Calificación es la acción y efecto de calificar, un verbo que significa apreciar o determinar las cualidades o circunstancias de alguien o de algo, expresar dicho juicio o juzgar el grado de suficiencia de los conocimientos demostrados por un alumno mediante un examen o ejercicio.
El concepto de calificación está vinculado al de evaluación, que se refiere a la acción de señalar, estimar, apreciar o calcular el valor de algo. Así, una evaluación es el tipo de examen que permite calificar las aptitudes y el rendimiento de los alumnos o empleados, por ejemplo: “He estado analizando el informe de evaluación y no estoy conforme, creo que podrías aportar mucho más a la empresa”, “Julio obtuvo un diez en la evaluación de matemáticas”.
La calificación, por lo tanto, es el resultado de la evaluación.

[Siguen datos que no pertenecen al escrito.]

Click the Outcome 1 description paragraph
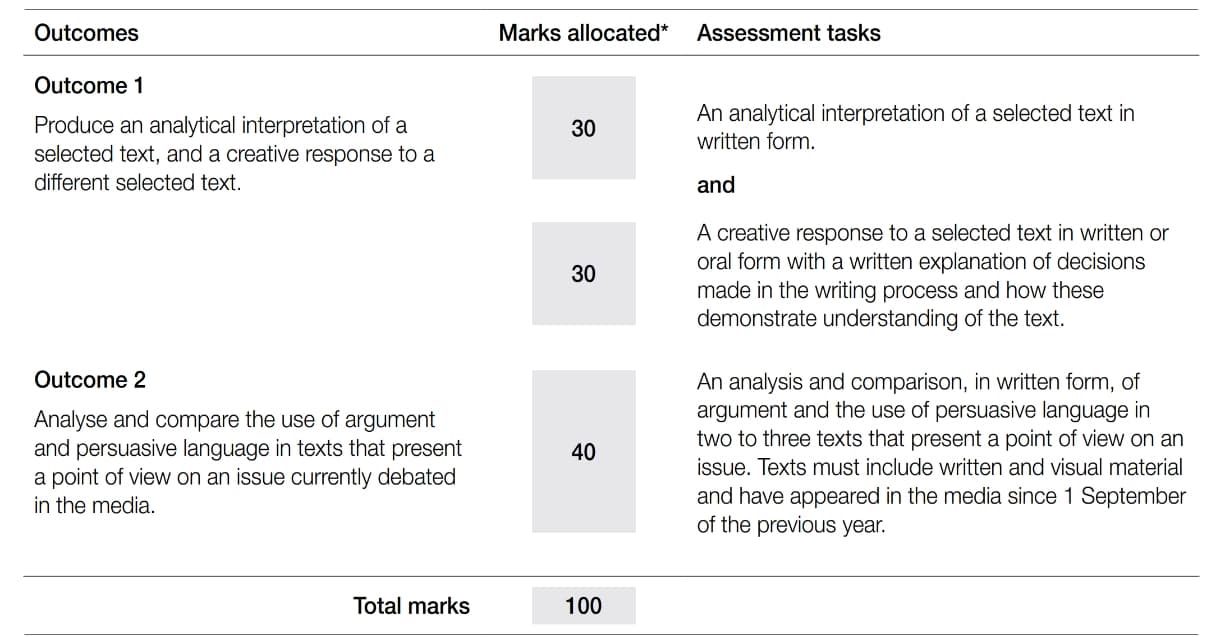The height and width of the screenshot is (637, 1225). coord(235,154)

Se conoce con el mismo nombre a la puntuación obtenida en el examen o cualquier otro tipo de prueba: “La calificación más alta del curso ha sido de siete puntos”, “Mi calificación no fue suficiente para aprobar la materia”.
Más allá de una evaluación o examen formal, la calificación, en el sentido de establecer un juicio, es una noción que se utiliza en la vida cotidiana a cada momento. Cuando una persona decide comprar un coche y compara entre varios modelos y marcas, lo que está haciendo, en definitiva, es evaluar cada vehículo para decidir cuál comprar de acuerdo a la calificación que le otorgue a cada uno. No hace falta que el comprador le otorgue un puntaje al coche, pero, en la práctica, terminará adquiriendo aquel que calificó mejor según sus preferencias.